Participants are pre-screened and told they’re joining a study about religion. The researchers heighten anticipation with paperwork, a long waiting period, and actors (receptionist, nurse, and a pretend priest). In the exam room, scientific props like an EEG cap and religious symbols like a crucifix are combined with hypnosis-like guidance and ritual language. The goal is to relax critical thinking and intensify suggestion so participants interpret sensations and imagery as spiritual encounters.

What makes the reported experiences “real” in psychological terms despite being staged?

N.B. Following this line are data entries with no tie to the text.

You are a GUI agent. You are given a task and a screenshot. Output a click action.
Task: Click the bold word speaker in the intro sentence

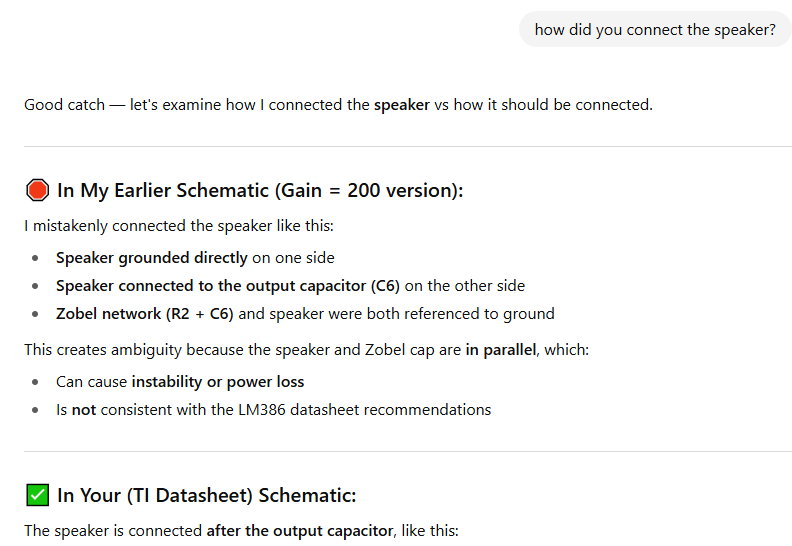[x=402, y=105]

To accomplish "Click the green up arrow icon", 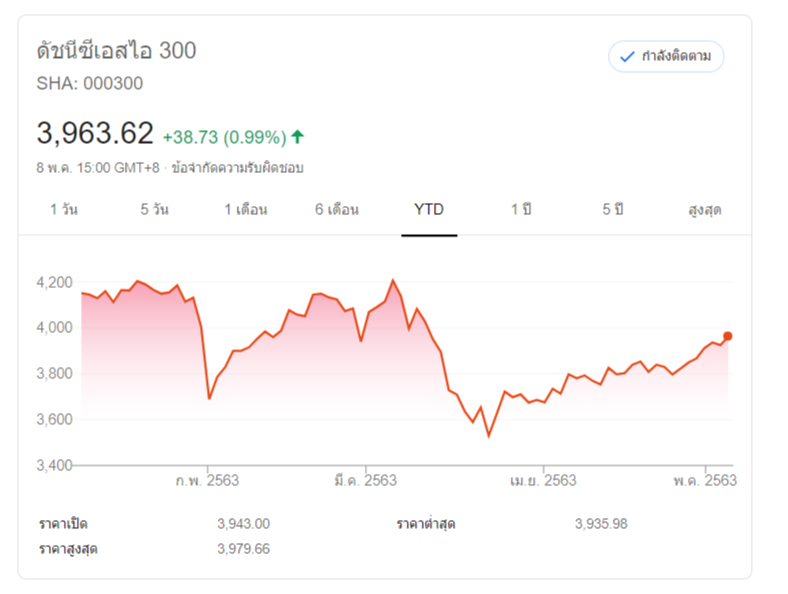I will [298, 136].
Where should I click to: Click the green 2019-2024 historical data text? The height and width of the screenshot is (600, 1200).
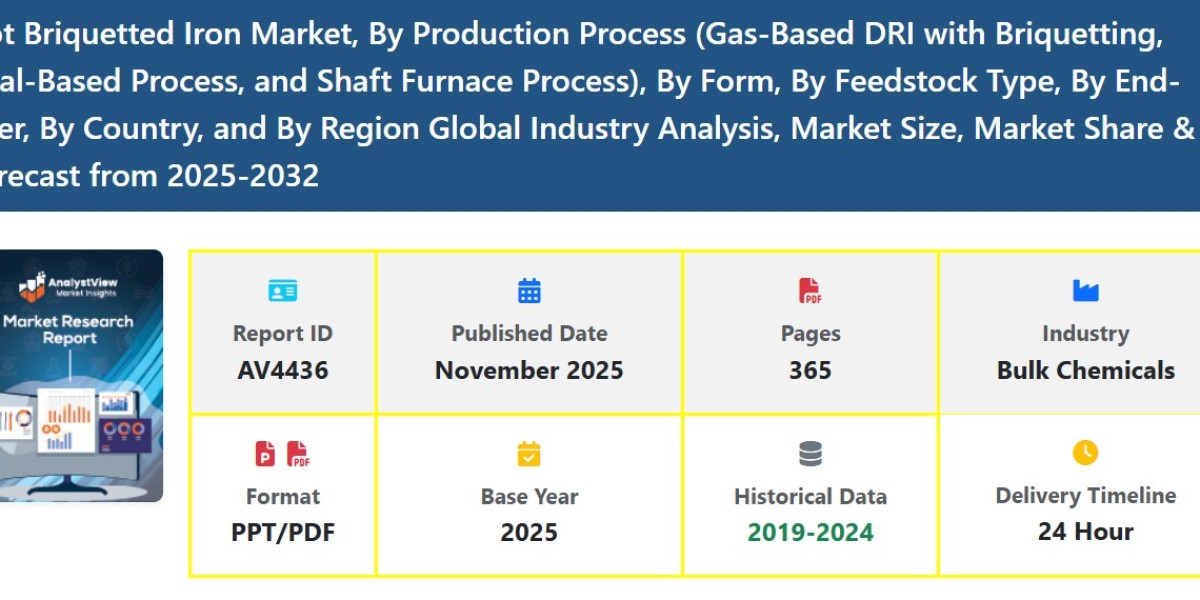pyautogui.click(x=810, y=532)
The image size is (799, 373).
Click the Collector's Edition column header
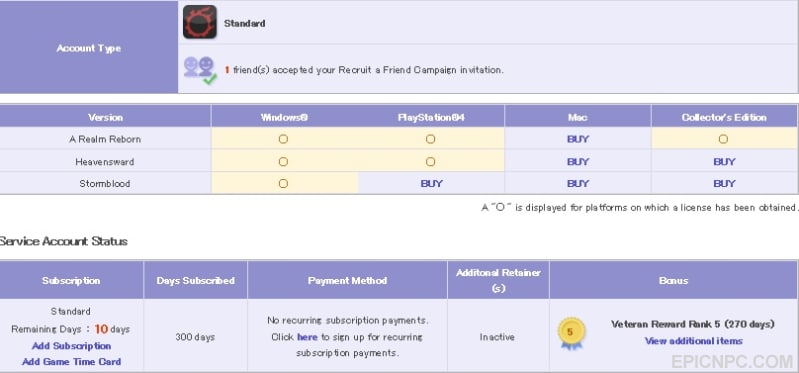point(724,117)
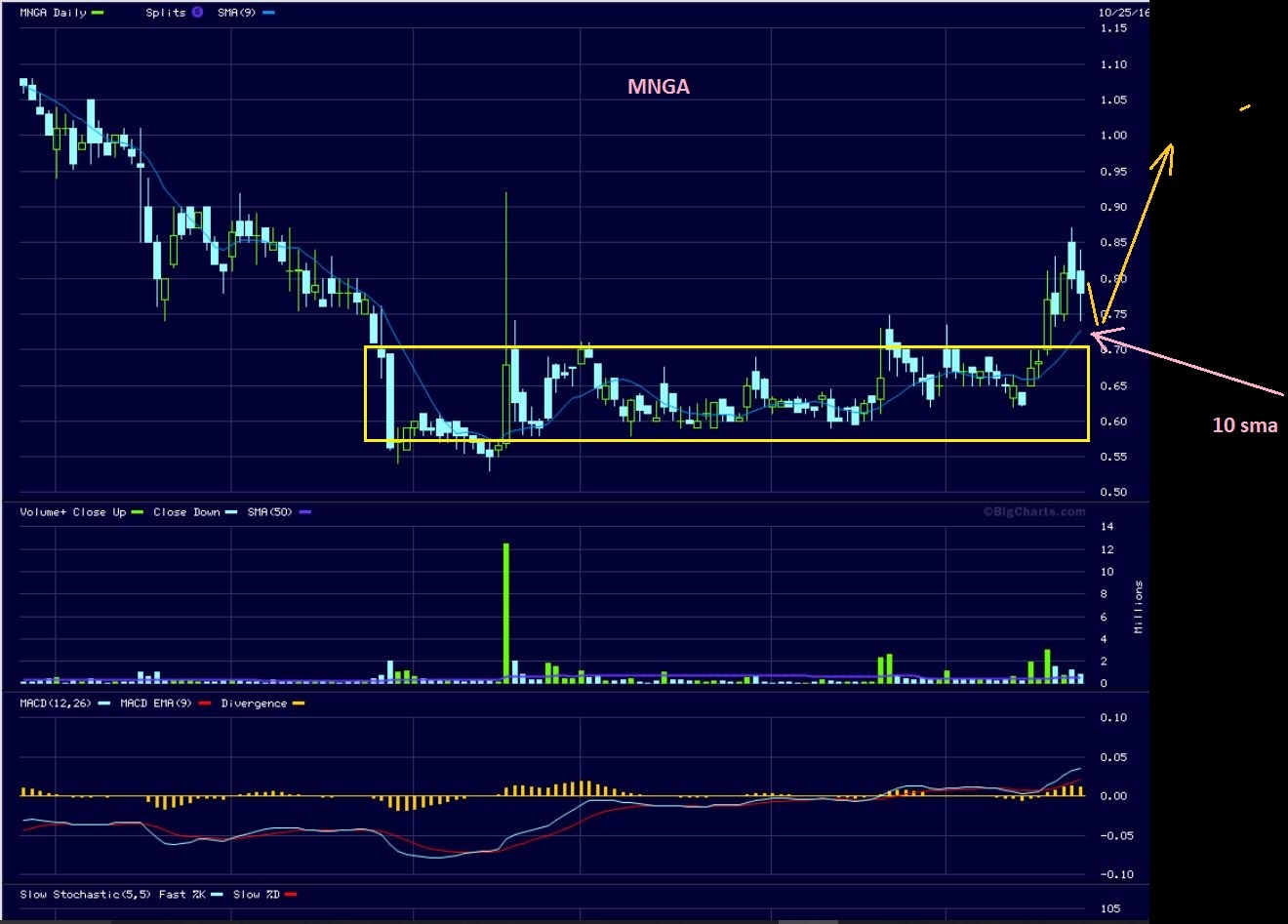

The researchers stress that nothing in the room has a genuine causal link to possession: the priest is an actor, the ritual isn’t ancient, and the medical staff are staged. Yet participants describe vivid, personal experiences—comfort, visions, and even out-of-body sensations. The episode treats these as real outcomes of belief, expectation, and suggestion, even without supernatural mechanisms.

Review Questions

  1. In “Victory Vault,” what specific design choices make participants likely to infer a causal link between their actions and the money?
  2. How does the episode distinguish between a belief’s objective accuracy and its behavioral or emotional power?
  3. What cues (religious, scientific, social) were combined in the reverse exorcism setup, and how might each cue contribute to participants’ expectations?

Key Points

  1. 1

    People often infer control from coincidence: when rewards follow actions, the brain treats those actions as causes even without evidence.

  2. 2

    In a human Skinner Box, superstitious rituals emerge quickly and can shift when the timing no longer matches an old pattern.

  3. 3

    Humans differ from pigeons because they arrive with expectations about games, cameras, and what “should” work, shaping the specific rituals they invent.

  4. 4

    A salient but irrelevant stimulus (like the button) can anchor early beliefs and drive repeated behavior even when it has no effect on outcomes.

  5. 5

    Beliefs can be false yet still produce real psychological experiences, as illustrated by placebo-like “reverse exorcism” reports.

  6. 6

    Combining religious symbolism with scientific authority can intensify suggestion and make altered states feel meaningful and personal.

  7. 7

    Skepticism varies across individuals, and that variation can determine whether someone forms a superstition or avoids ritual behavior.

Highlights

In “Victory Vault,” dollar bills arrive on schedule regardless of behavior, yet participants build rituals that treat random timing as proof of control.
When a participant’s ritual stops matching the reward pattern, behavior doesn’t end—it evolves, reflecting belief updating under uncertainty.
The reverse exorcism study blends crucifixes, priestly language, and EEG-style medical props to induce possession-like experiences through suggestion.
Participants report vivid, personal encounters even though the entire setting—ritual, priest, and medical staff—is staged.